Last week, I had a very helpful meeting with the Joint Council for the Welfare of Immigrants. I am grateful to its members for taking the time to meet me. They put forward Amendment No. 23, which is before the House today. I hope that the approach that it adopts appeals more to the Government than did my original attempt. It provides for the Secretary of State to appoint an independent monitor, who would report on the refusal of permission to marry. He would report to the Secretary of State and the report would be laid before Parliament. Such an independence of approach could be very valuable indeed.

Earlier in our debates today—I noted that it was at about 3.40 p.m. when we were debating Amendment No. 3—the Minister seemed to say that he thought that that was a good idea. He referred to the fact that my idea of a monitor has a precedent in the 1999 Act, which creates an entry-clearance monitor. Indeed, he reminded us of other examples. Therefore, I hope that there is an appropriate read-across to this proposal. An independent monitor would be a valuable step forward here as well.

Baroness Carnegy of Lour: My Lords, government Amendments Nos. 16 to 19, 21 and 22 in this group are a handsome response to my noble friend's Amendment No. 20 and to the discussion that we had at an earlier stage. When we were debating this matter earlier, I asked what the position would be as regards Clause 21, which relates to Scotland. Looking at that clause, I am not sure whether any party to the purported marriage must appear with the registrar. If no one appears, the safeguard which the noble Lord is building in will not be possible. I wonder whether anyone who has it in mind to perpetrate a sham marriage will flee to Scotland to do so. I am not sure that that would be desirable.

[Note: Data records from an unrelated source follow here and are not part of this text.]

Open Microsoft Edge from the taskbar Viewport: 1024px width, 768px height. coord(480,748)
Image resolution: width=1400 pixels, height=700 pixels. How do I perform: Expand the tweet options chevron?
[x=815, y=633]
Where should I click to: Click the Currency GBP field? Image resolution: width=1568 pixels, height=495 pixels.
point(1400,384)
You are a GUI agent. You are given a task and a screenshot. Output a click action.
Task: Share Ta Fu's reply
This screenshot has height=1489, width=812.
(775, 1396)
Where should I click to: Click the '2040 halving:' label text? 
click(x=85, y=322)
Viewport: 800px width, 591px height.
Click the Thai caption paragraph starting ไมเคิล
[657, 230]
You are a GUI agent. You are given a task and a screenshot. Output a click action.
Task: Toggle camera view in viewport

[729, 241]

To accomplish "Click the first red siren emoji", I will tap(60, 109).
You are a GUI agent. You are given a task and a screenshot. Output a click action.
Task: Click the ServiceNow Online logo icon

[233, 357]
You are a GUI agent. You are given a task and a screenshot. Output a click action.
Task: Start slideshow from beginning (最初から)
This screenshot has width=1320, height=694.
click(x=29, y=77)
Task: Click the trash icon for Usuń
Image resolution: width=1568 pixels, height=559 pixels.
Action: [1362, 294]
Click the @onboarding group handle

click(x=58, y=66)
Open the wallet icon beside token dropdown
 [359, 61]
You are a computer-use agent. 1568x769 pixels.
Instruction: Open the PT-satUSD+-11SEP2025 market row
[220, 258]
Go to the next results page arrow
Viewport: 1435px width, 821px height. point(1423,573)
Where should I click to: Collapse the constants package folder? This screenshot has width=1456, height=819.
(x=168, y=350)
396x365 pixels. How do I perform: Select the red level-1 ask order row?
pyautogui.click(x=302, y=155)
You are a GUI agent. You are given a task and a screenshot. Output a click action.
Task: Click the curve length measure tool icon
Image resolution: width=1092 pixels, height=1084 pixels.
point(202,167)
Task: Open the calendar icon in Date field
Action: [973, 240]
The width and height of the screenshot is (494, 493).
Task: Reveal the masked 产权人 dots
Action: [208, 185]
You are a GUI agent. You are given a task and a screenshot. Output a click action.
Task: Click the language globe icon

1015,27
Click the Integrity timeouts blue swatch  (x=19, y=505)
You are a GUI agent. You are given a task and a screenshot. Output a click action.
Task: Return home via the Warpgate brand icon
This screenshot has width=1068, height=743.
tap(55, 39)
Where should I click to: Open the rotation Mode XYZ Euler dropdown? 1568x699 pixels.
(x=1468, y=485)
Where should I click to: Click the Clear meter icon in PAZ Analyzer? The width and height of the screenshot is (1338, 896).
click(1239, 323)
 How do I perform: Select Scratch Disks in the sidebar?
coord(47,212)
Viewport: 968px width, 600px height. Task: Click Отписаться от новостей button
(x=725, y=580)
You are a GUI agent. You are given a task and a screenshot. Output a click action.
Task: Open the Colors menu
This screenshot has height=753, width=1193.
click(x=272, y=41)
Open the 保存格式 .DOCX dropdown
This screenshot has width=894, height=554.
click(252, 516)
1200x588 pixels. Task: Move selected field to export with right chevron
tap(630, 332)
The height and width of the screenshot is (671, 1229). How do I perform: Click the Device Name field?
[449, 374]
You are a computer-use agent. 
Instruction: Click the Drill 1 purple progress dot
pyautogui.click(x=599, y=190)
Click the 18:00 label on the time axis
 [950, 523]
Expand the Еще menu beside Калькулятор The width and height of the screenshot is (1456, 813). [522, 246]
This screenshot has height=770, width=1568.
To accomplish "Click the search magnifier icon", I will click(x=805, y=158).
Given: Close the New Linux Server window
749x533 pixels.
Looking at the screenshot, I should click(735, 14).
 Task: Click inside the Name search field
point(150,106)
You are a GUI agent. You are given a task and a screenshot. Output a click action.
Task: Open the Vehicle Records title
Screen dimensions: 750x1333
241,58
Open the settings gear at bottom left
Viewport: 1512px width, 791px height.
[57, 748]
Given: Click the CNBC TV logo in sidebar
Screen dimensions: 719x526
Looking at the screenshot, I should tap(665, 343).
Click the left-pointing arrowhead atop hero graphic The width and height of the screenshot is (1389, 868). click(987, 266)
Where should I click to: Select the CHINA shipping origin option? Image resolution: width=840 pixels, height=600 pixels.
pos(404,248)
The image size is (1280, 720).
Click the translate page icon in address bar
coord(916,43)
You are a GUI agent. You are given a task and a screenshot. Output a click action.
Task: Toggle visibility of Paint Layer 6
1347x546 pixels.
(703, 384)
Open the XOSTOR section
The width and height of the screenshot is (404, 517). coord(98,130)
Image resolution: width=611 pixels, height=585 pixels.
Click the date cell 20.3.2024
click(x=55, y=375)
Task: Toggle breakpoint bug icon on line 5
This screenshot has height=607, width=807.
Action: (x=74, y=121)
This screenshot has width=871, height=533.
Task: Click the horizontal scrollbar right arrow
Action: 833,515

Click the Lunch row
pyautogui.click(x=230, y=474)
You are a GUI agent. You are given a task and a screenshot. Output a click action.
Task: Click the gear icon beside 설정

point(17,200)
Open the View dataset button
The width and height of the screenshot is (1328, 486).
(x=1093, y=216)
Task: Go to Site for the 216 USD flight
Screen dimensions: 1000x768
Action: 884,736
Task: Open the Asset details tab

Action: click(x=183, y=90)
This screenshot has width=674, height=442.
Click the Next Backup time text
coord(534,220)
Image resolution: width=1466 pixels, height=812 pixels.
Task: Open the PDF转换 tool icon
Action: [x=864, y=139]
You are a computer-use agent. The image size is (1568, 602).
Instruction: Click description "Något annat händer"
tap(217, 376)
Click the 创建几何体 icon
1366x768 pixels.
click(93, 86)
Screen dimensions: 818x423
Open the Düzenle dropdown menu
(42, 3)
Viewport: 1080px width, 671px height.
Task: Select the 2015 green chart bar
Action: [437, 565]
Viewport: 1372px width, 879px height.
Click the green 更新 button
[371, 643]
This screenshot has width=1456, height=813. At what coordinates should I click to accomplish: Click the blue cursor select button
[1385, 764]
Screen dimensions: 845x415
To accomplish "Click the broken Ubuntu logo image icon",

Did the Government discuss this issue with Scottish Ministers to ascertain the position? Last night, I was lucky enough to be invited to a reception at the Scotland Office in Dover House and the First Minister was present. At that point, I had not realised quite what the position was. If I had, I think that I would have discussed it with him over a glass of wine. Does the Minister know the answer to that now?

In relation to Amendment No. 23, it seems that it is highly desirable to have some form of monitoring, and an independent monitor might well be a fairly unbureaucratic and inexpensive way of achieving that. I hope that the Minister will look sympathetically at the proposal.